Design note (HF): At HF frequencies, external noise (atmospheric, man-made) often exceeds thermal noise by 20–40 dB. This means LNA noise figure is less critical than linearity (IP3). A 3 dB NF LNA with +30 dBm OIP3 is preferable to a 0.5 dB NF LNA with +15 dBm OIP3 in an HF application.
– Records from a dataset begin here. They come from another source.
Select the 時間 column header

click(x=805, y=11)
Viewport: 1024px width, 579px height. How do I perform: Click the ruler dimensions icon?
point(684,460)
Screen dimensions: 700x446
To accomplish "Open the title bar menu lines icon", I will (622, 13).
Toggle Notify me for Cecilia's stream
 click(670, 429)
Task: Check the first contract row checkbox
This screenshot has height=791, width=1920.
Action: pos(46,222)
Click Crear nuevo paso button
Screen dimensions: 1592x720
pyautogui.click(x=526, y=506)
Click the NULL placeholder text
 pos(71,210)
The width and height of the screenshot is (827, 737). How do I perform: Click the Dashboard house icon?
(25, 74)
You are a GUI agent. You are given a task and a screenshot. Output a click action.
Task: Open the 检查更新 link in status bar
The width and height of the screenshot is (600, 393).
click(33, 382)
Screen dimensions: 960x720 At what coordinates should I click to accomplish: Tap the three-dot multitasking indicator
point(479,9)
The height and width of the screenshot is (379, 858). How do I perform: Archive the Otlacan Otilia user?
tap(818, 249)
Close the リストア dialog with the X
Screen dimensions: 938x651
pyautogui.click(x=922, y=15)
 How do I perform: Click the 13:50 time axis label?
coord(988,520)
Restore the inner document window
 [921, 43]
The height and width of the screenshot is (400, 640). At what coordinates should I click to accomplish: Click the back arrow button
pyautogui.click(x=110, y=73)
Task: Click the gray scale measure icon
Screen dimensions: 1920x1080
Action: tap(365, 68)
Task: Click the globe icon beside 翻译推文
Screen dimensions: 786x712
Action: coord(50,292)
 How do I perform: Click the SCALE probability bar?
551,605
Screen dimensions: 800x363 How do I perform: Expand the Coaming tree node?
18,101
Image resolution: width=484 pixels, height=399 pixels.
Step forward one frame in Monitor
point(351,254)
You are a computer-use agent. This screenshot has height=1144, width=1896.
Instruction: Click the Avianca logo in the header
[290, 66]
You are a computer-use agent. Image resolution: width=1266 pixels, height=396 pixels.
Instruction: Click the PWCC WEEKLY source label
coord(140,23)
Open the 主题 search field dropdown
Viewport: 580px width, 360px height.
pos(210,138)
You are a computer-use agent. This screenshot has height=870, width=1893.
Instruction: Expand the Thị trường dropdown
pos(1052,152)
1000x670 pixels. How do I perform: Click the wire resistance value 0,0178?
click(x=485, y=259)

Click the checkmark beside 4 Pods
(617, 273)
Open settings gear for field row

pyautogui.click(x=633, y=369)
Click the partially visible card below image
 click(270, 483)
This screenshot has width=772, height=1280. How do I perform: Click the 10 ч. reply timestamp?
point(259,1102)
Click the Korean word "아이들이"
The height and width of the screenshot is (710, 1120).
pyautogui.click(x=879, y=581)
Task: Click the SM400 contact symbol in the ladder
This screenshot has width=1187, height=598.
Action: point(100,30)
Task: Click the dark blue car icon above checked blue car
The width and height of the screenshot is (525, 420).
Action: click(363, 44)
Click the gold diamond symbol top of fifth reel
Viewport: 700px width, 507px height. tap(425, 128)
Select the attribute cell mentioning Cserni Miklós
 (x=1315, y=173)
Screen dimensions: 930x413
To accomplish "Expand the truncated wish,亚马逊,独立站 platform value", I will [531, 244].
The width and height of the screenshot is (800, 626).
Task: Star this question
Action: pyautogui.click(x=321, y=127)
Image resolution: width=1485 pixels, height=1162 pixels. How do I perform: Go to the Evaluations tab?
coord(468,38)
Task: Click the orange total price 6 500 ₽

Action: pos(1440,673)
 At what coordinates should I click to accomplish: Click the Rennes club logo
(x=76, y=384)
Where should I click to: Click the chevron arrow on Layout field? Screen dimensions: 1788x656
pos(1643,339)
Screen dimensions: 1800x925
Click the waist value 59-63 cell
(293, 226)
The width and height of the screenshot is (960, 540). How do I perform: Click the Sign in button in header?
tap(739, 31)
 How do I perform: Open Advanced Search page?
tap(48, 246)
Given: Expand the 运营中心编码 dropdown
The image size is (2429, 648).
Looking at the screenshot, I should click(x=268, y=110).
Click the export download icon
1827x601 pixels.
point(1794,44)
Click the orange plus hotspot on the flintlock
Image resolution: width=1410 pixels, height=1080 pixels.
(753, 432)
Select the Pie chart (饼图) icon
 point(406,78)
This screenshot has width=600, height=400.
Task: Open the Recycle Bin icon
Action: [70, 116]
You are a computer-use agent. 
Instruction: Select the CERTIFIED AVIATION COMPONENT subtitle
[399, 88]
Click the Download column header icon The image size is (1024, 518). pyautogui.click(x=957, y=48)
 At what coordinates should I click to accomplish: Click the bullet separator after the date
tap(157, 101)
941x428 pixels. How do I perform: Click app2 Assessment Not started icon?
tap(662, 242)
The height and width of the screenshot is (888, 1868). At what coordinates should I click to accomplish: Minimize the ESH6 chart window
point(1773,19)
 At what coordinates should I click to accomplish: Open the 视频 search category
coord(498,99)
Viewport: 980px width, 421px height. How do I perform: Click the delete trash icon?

3.2 Dynamic Range Analysis
The two critical dynamic range measures for an SDR front-end are:
Spurious-Free Dynamic Range (SFDR) — the ratio between a maximum on-channel signal and the largest spurious product from two-tone intermodulation:
SFDR = (2/3)(IIP3 - NFfloor) — Eq. (3)
Where NFfloor = -174 dBm/Hz + NF + 10 log10(BW).
Blocking Dynamic Range (BDR) — the ratio between a maximum off-channel signal (that compresses the receiver by 1 dB) and the minimum detectable signal:
BDR = P1dB - MDS — Eq. (4)
MDS = -174 + NF + 10 log10(BW) + SNRrequired — Eq. (5)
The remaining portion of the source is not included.